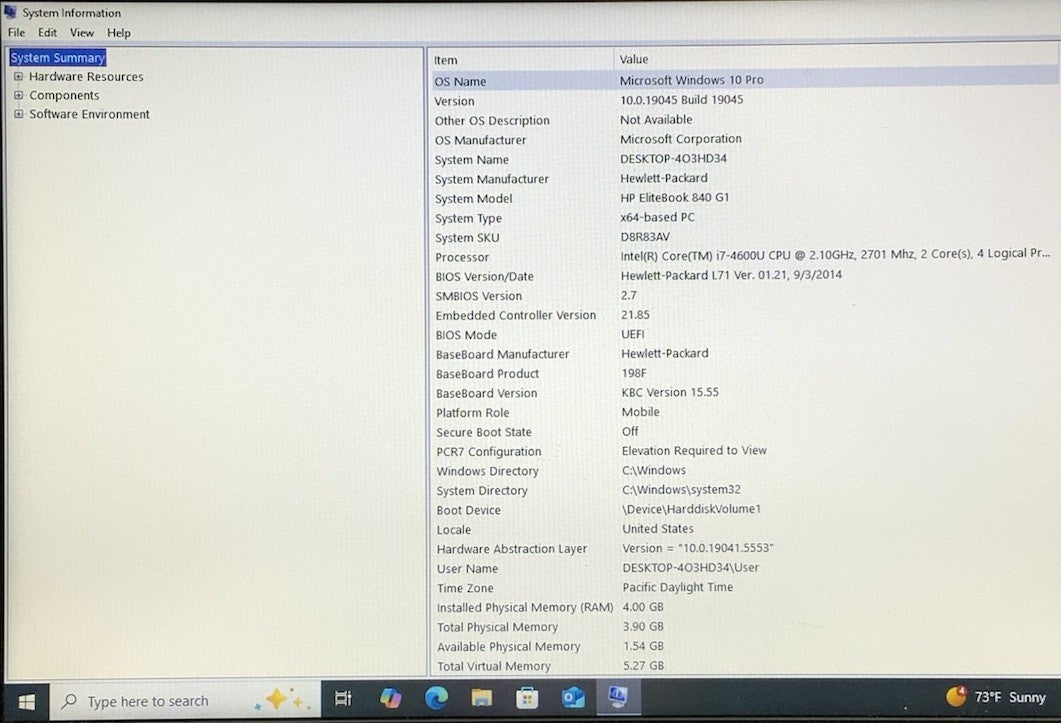1061x723 pixels.
Task: Open the View menu
Action: click(81, 33)
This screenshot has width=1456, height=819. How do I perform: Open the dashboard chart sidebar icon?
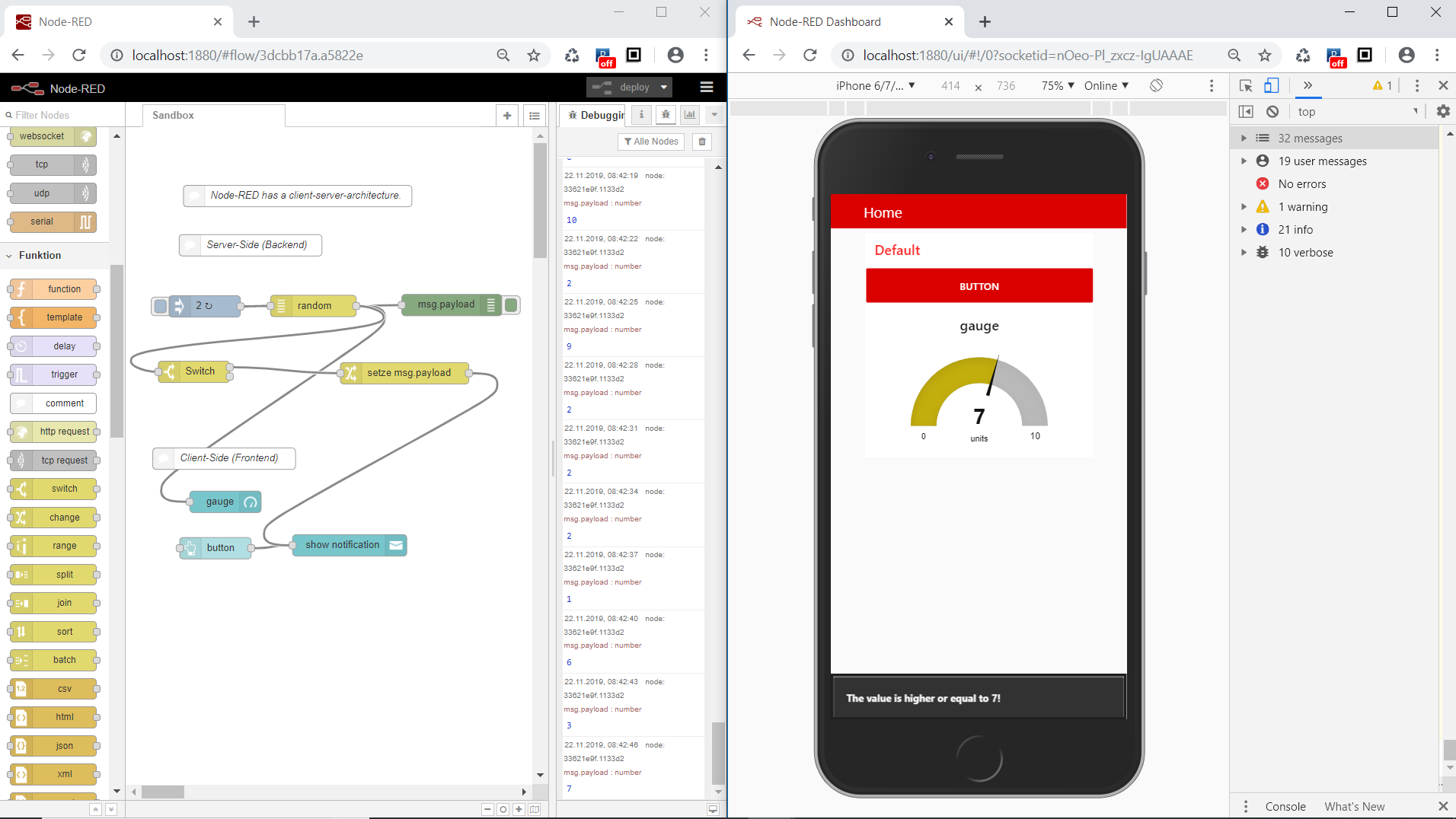690,115
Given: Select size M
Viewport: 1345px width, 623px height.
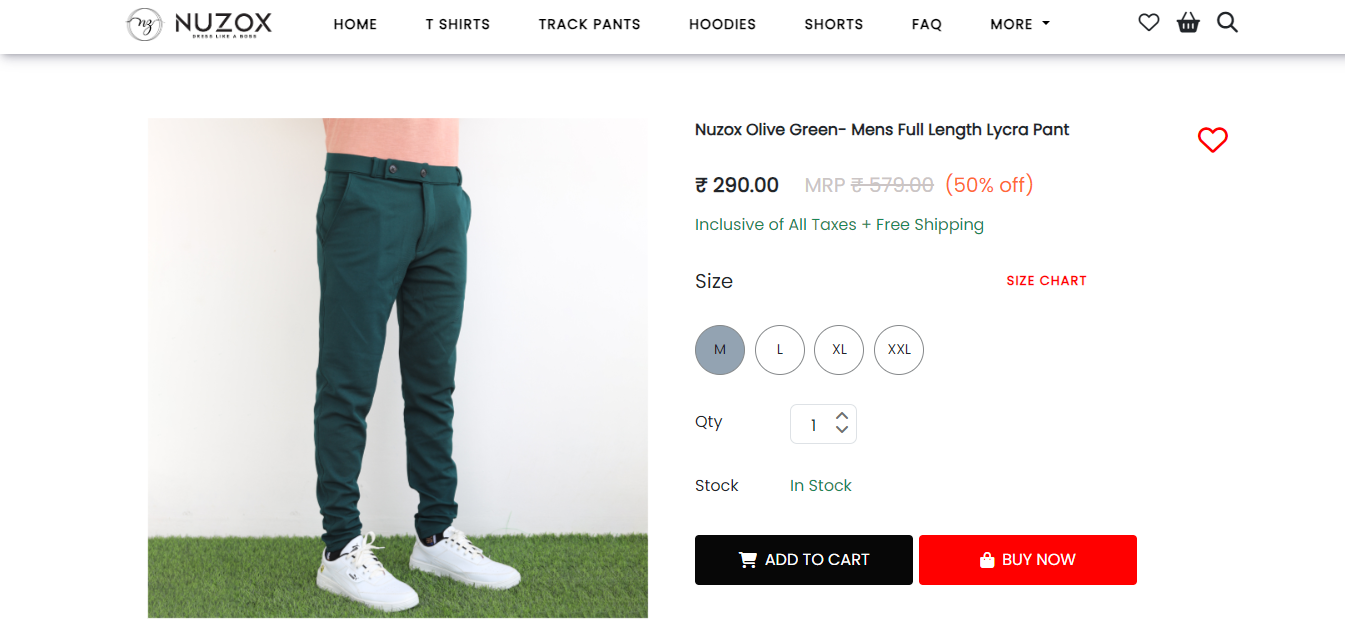Looking at the screenshot, I should 720,350.
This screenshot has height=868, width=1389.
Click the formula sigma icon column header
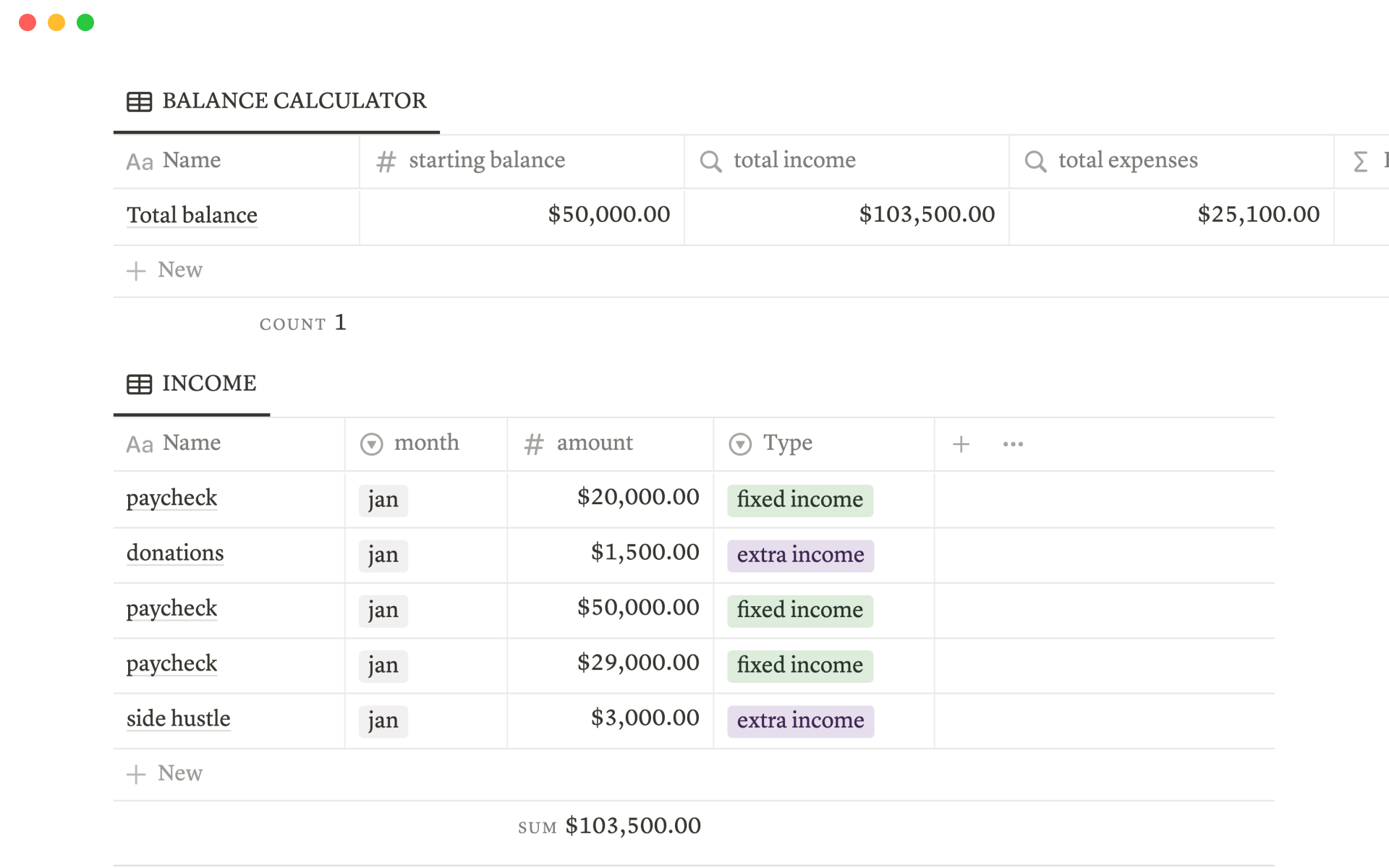1361,161
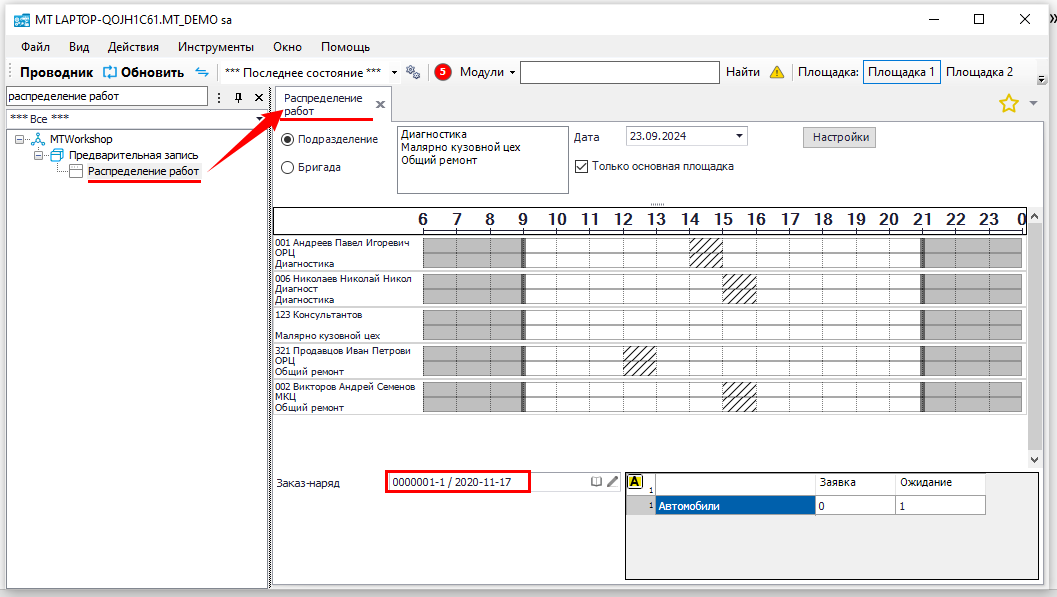
Task: Open the gears settings icon in toolbar
Action: click(413, 72)
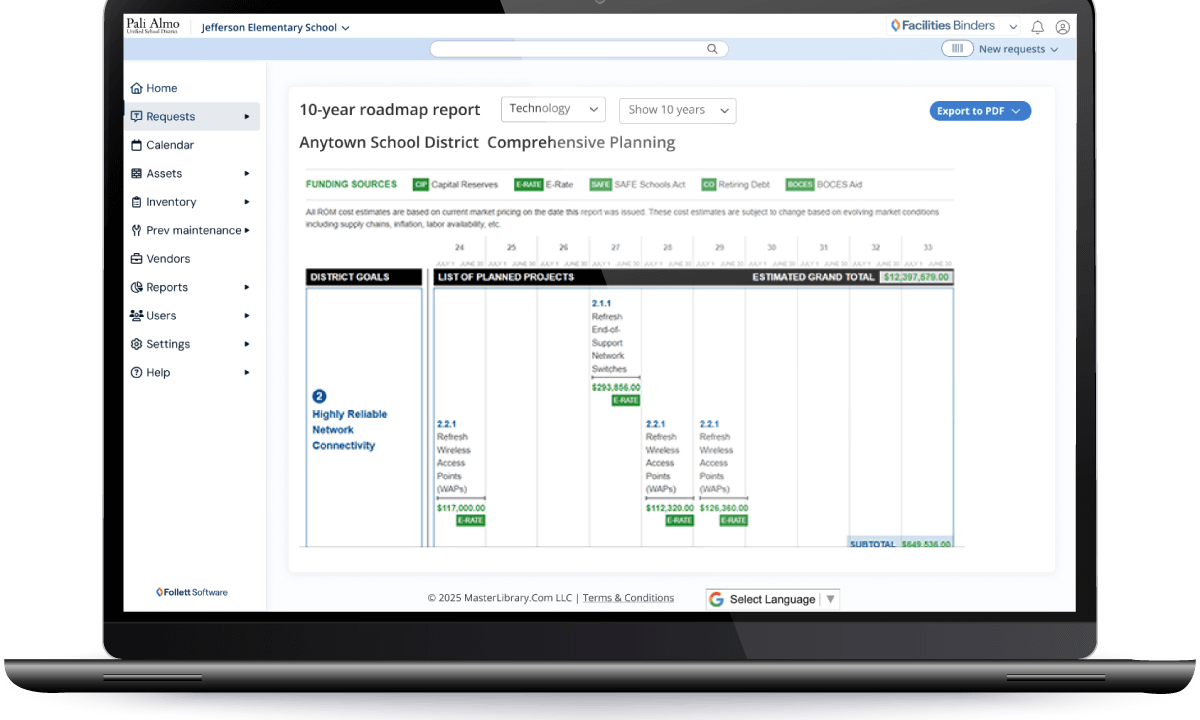1200x720 pixels.
Task: Click the Vendors briefcase icon
Action: [137, 259]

# # # #

- **What is being asked**
Rewrite every line of the records above as a numbered list, skipping any blank lines and omitting the pictures.

- **Task answer**
1. 1061x723 pixels.
2. Task: Open the View menu
3. Action: click(81, 33)
4. This screenshot has width=1456, height=819. How do I perform: Open the dashboard chart sidebar icon?
5. 690,115
6. Given: Select size M
7. Viewport: 1345px width, 623px height.
8. Looking at the screenshot, I should 720,350.
9. This screenshot has height=868, width=1389.
10. Click the formula sigma icon column header
11. 1361,161
12. Task: Open the gears settings icon in toolbar
13. Action: click(413, 72)
14. 1200x720 pixels.
15. Task: Click the Vendors briefcase icon
16. Action: [137, 259]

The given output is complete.